Help understanding the variable types 'i' and 'p' in the ERG

I see in the SEM-I there are predicates that sometimes use p as their variable type, some examples:

_absorb_v_1 : ARG0 e, ARG1 i, ARG2 p, ARG3 h.
_install_v_1 : ARG0 e, ARG1 i, ARG2 p, ARG3 h.
_send_v_1 : ARG0 e, ARG1 i, ARG2 p, ARG3 h.

And I see on the semantics basics page it says that p is an underspecification between instances and labels, but I can’t quite grasp what it means to underspecify between these two types and why some verbs allow for either.

Also, while in theory underspecifying between e and x feels more natural at first glance, I also am struggling to understand why it seems like most verbal predicates call for i on their arguments instead of x

Also, for those entries, why is the ARG3 of type h?

Lastly, see that some arguments do use the top-level u type:

_run_v_1 : ARG0 e, ARG1 u, [ ARG2 i ].

Why would it need to be that unspecific?

Some example sentences motivating the need for the underspecification would be greatly appreciated!

1 Like

@ecconrad one thing to understand is that the SEM-I is not a hand-curated resource but one generated from the grammar. I forget the specifics of how that happens, but sometimes what looks like a surprising annotation decision may just be a reflection of the grammar that is not immediately intuitive (or perhaps a grammar bug).

Some verbs can take an instance or a scope handle as their argument, such as believe (here and below I’m using [ and ] to group constituents corresponding to arguments, not for optionality):

  • I believe [her].
  • I believe [she told the truth].

In this case the ARG2’s type is u, but I think it may have been p in a previous version (I used this example in my dissertation, where I said it was p):

_believe_v_1 : ARG0 e, ARG1 i, ARG2 u, [ ARG3 h ].

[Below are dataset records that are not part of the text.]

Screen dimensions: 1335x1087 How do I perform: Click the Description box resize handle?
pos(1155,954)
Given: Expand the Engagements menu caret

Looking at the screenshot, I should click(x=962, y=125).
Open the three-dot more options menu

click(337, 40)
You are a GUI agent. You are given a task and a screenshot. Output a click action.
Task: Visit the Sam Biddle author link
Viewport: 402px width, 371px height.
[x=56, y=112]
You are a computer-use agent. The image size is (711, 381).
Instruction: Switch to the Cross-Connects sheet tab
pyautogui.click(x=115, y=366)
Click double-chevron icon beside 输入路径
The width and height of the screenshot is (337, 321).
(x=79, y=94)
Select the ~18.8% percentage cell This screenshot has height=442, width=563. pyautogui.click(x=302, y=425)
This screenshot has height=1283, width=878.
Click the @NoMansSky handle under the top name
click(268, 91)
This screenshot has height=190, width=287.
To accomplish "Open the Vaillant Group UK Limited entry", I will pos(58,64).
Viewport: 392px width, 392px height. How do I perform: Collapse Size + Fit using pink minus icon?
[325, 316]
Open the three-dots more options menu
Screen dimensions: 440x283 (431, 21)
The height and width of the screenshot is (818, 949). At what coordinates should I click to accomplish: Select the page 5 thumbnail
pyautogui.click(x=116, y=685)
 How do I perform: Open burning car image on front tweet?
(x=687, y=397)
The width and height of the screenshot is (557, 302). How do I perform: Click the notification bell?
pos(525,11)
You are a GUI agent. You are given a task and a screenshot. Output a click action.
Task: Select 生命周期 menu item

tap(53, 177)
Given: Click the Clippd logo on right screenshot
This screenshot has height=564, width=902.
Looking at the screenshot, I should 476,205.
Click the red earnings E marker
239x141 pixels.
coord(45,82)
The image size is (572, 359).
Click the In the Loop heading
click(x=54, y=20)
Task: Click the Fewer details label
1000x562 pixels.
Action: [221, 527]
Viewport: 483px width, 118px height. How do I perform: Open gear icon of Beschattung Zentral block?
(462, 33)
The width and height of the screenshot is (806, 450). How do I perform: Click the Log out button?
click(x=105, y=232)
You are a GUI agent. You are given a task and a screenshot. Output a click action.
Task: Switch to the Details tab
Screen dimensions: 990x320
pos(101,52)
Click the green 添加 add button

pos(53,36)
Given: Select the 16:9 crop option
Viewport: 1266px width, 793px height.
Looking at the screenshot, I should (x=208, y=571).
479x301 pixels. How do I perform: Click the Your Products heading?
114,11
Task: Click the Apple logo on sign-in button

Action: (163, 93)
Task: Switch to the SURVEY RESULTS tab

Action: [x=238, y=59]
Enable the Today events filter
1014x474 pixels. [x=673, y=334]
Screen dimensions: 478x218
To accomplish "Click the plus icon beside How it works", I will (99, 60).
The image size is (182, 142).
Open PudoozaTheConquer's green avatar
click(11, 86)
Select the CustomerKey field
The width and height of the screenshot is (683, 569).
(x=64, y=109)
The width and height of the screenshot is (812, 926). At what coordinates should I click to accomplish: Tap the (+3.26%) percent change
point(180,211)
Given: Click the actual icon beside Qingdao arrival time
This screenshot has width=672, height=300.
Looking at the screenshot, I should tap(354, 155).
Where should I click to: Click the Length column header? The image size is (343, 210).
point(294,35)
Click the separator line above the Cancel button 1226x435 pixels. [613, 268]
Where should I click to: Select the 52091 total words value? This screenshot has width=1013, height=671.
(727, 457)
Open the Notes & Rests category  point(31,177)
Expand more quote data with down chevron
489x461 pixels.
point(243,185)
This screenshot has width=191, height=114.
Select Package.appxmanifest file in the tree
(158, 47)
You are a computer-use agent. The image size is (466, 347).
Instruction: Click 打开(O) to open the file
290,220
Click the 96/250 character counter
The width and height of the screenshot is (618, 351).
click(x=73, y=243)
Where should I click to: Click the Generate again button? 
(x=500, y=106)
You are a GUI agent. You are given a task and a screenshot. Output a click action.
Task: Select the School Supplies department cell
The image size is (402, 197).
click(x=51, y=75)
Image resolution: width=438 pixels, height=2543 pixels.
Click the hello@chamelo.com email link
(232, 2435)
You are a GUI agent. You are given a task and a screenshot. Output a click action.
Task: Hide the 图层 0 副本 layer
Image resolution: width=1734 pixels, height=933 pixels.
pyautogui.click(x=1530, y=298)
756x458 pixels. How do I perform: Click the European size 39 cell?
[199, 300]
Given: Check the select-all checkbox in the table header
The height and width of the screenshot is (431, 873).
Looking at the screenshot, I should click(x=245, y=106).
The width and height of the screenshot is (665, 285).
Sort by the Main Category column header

i usually means that the instance can be dropped. E.g., A species believed to be extinct. Here, ARG1 (who believes) is dropped.

That’s a good question. I think @Dan might need to answer that.

I wonder if it’s just an artifact of how the SEM-I is produced? Consider _advise_v_1:

  _advise_v_1 : ARG0 e, ARG1 i, ARG2 i, [ ARG3 h ].
  _advise_v_1 : ARG0 e, ARG1 i, ARG2 p, ARG3 h.
  _advise_v_1 : ARG0 e, ARG1 i, ARG2 h.

These are used in the following (in order):

  • [I] advise [you] [to get a second opinion].
  • ???
  • [I] advise [that you get a second opinion].

The middle one I don’t have a good example for. It also matches the first sentence, but I can’t think of an example where ARG2 is an h along with an ARG3 that is an h. This could just be a lack of knowledge/creativity on my part.

Having type u means that the value could also be an e. Often an argument selects a scope handle, but sometimes it takes the eventuality EP directly. One example is _active_a_1:

  _active_a_1 : ARG0 e, ARG1 u.
  • I actively [sought] an example.
1 Like

Thanks!

Looking at this again as I try to write about the types in my paper.

Is it the case for _run_v_1 that ARG1 is u because it can take arguments of all three of the most specific types? Or is it just u as some side effect of the way the SEM-I was produced? What might cause so many entries to have u when it’s not necessarily required to be that general?

The variable type can be specified by a lexical entry or by a construction. It could be that it’s underspecified by the lexical entry, but it’s specified by all constructions it could appear in.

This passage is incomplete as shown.